The scope block properties are important for appropriate data acquisition and watching how the system runs. The Scope block properties are defined in the Scope property window (see Fig. 7.3). This window opens after the selection of the Scope/Properties tab. You can gather measurement data to the Matlab Workspace marking the Save data to workspace checkbox. The data is placed under Variable name. The variable format can be set as structure or matrixThe default Sampling Decimation parameter value is set to 1. This means that each measured point is plotted and saved. Often we choose the Decimation parameter value equal to 5 or 10. It is a good choice to get enough points to describe the signal behaviour and to save the computer memory.

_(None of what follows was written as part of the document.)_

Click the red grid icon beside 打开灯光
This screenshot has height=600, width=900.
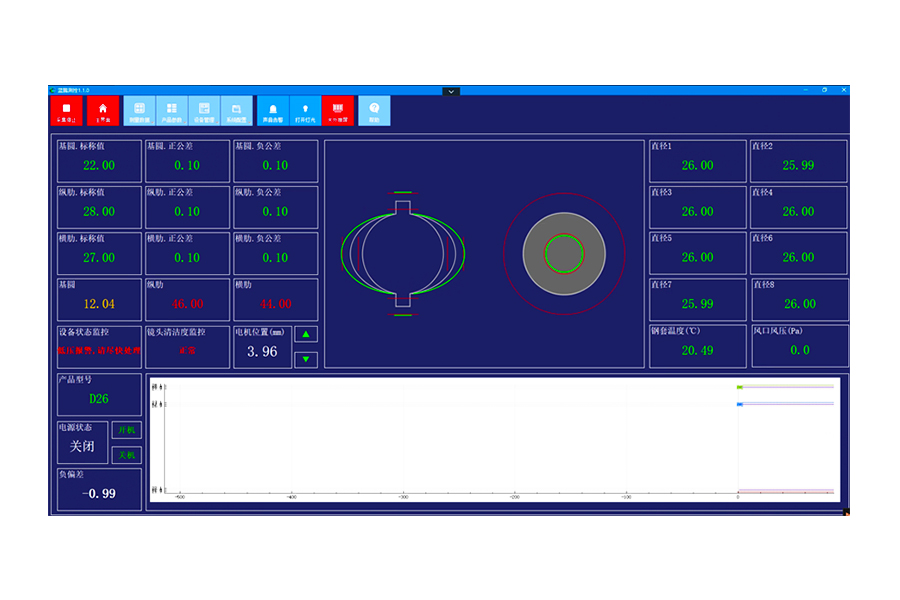tap(337, 111)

When the Simulink model is ready, click the Tools/External Mode Control Panel option and click the Signal Triggering button. The window given in Fig. 7.4 opens. Select XT Scope, set Source as manual, set Durationequal to the number of samples you intend to collect, and finally close the window.

7.2 CODE GENERATION AND BUILD PROCESS

Once a model of the system has been created the code for the real-time mode can be generated, compiled, linked and downloaded into the target processor.

The code is generated by the use of Target Language Compiler (TLC) (see description of the Simulink Target Language). The makefile is used to build and download object files to the target hardware automatically.

First, you have to specify the simulation parameters of your Simulink model in the Simulation parameters dialog box . The Real Time Workshop tab (Fig. 7.5) contains critical parameters.

The system target file name is TANKS_RTCON.tlc. It manages the code generation process. The TANKS_RTCON_VC_PCI.TMF template makefile is responsible for C code generation using the Visual C/C++ compiler. If the Open Watcom 1.3 compiler is used the template makefile is TANKS_RTCON_WATC_PCI.TMF.

The external mode has to be set for real-time experiment. It can be done in the Real Time Workshop/Interface tab as is shown in Fig. 7.6.

The Solver tab allows you to set the simulation parameters (see Fig. 7.7). Several parameters and options are available in the window. The Fixed-step size editable text box is set to 0.01 (this is the sampling period in seconds).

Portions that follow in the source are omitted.